▶ Dataset extract
--- START ---

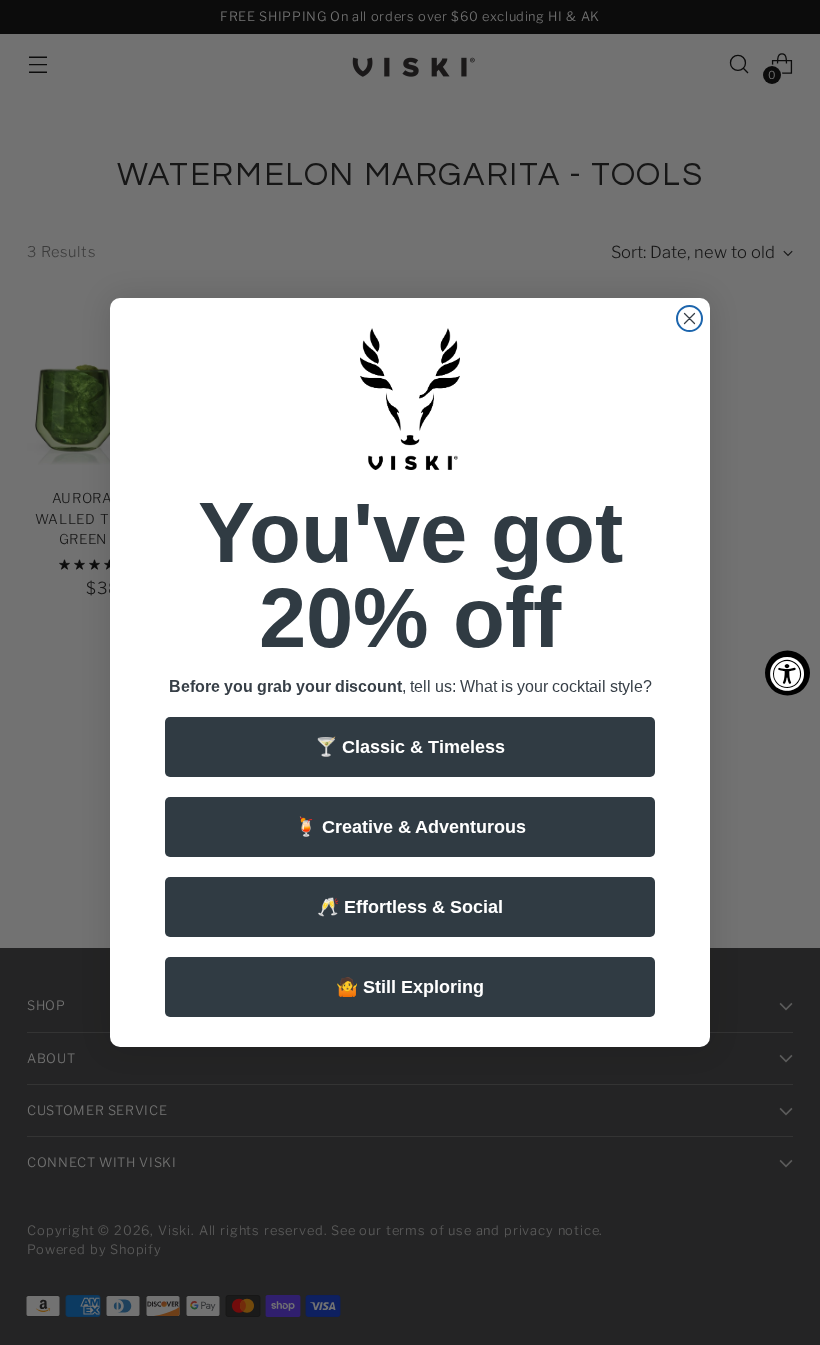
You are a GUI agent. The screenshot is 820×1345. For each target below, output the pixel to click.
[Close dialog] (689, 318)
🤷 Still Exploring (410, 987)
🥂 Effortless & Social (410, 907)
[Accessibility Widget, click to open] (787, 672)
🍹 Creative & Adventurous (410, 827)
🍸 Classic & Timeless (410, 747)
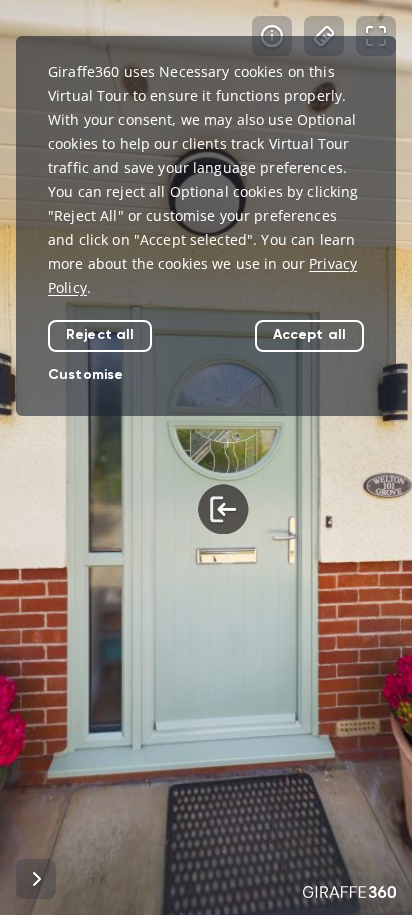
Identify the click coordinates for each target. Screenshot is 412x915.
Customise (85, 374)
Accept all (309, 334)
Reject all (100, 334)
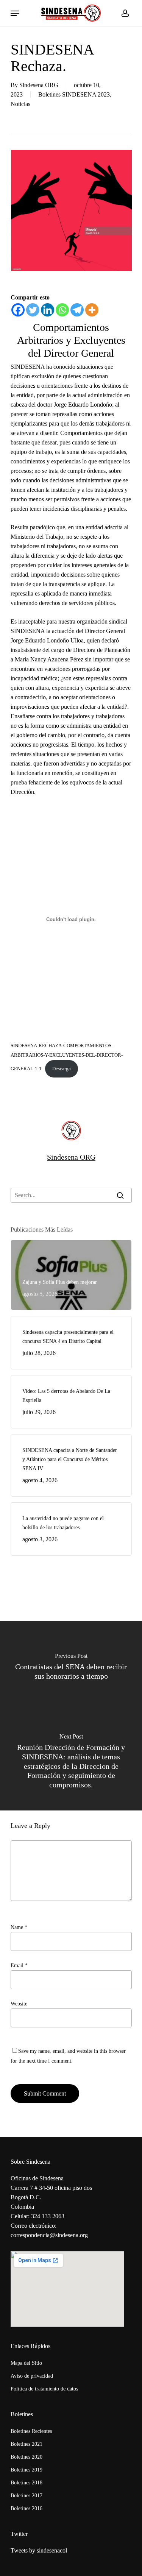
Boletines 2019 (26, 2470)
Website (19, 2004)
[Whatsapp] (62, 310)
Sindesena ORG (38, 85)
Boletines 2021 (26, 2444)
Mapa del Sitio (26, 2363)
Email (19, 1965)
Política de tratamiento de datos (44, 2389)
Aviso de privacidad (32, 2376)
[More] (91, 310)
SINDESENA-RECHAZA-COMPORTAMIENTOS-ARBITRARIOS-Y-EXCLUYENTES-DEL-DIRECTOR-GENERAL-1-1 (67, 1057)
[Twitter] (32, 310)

--- END ---
--- START ---

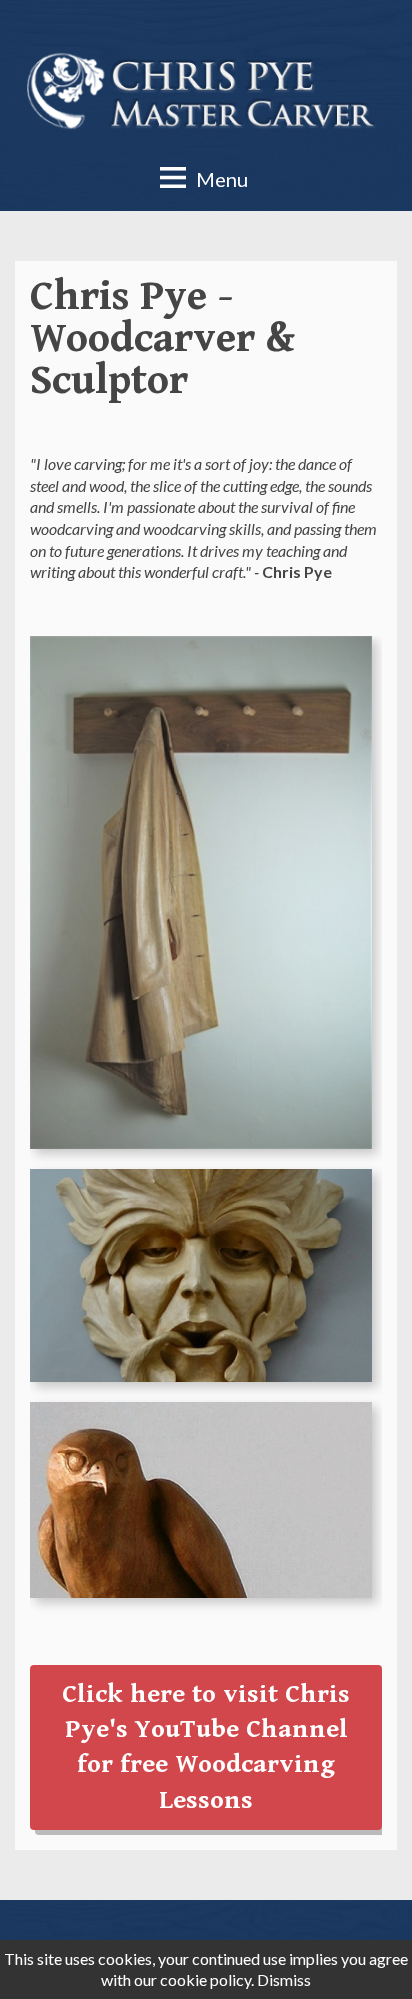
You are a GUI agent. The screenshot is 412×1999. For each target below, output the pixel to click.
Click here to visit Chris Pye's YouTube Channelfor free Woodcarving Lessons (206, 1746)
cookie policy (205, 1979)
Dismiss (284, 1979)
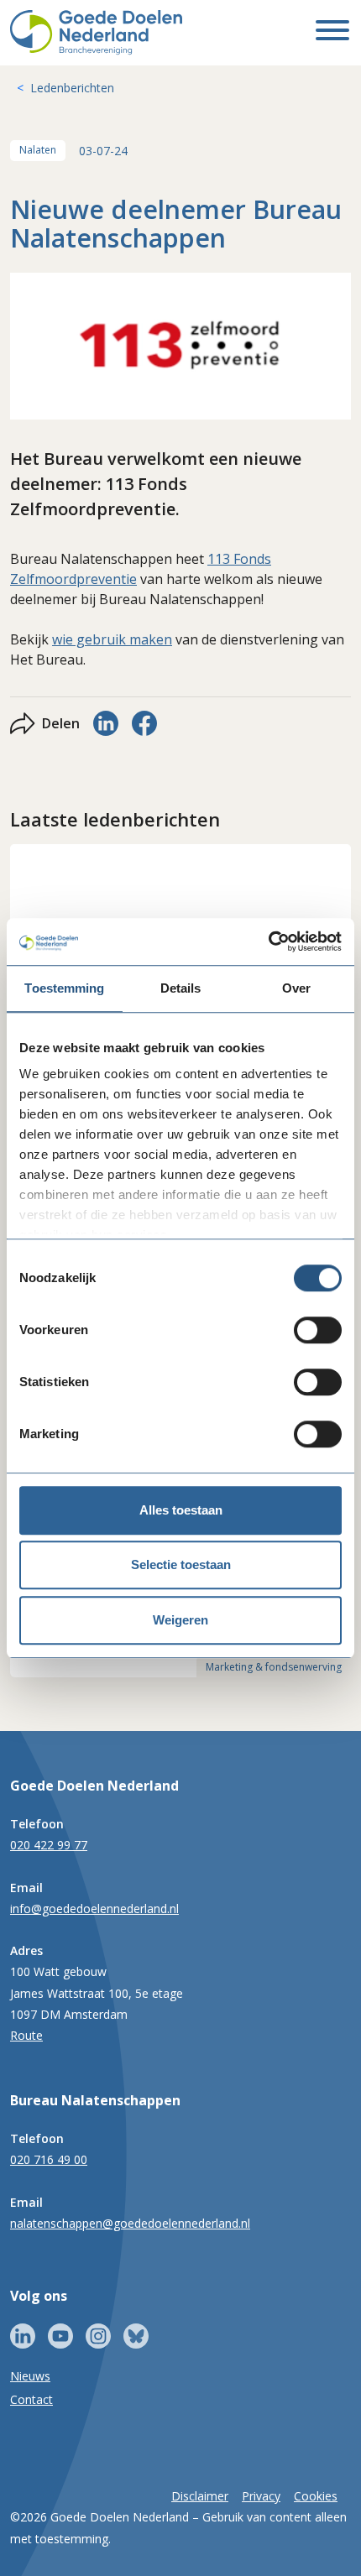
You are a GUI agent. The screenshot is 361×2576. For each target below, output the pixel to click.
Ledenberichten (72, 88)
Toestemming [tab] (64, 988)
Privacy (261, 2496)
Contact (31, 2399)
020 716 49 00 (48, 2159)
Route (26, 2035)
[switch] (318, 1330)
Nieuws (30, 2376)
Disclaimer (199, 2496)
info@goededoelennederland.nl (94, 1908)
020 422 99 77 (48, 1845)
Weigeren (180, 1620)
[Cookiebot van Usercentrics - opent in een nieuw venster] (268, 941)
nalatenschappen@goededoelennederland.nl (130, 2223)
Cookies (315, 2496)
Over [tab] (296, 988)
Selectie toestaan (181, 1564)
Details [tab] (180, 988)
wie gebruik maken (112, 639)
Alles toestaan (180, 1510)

--- END ---
--- START ---

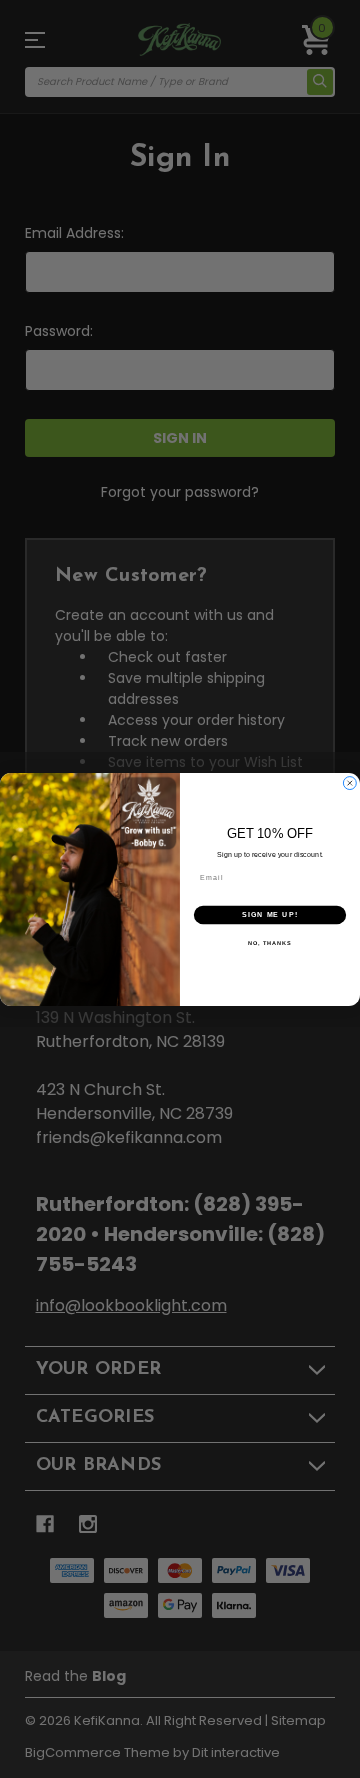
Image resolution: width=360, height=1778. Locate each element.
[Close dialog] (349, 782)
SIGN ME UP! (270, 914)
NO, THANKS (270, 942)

--- END ---

▶ Aim of the exercise
Copy all lines above containing the string "each".

▶ Response to the exercise
You are a GUI agent. The screenshot is 820×1345. For each target below, output the pixel to click.
Identify the click coordinates for each target. Screenshot is 412x915.
You are a GUI agent. The screenshot is 412×1999. For each target below, output the pixel to click.
You are a GUI agent. The screenshot is 361×2576. For each target below, output the pixel to click.
Image resolution: width=360, height=1778. Locate each element.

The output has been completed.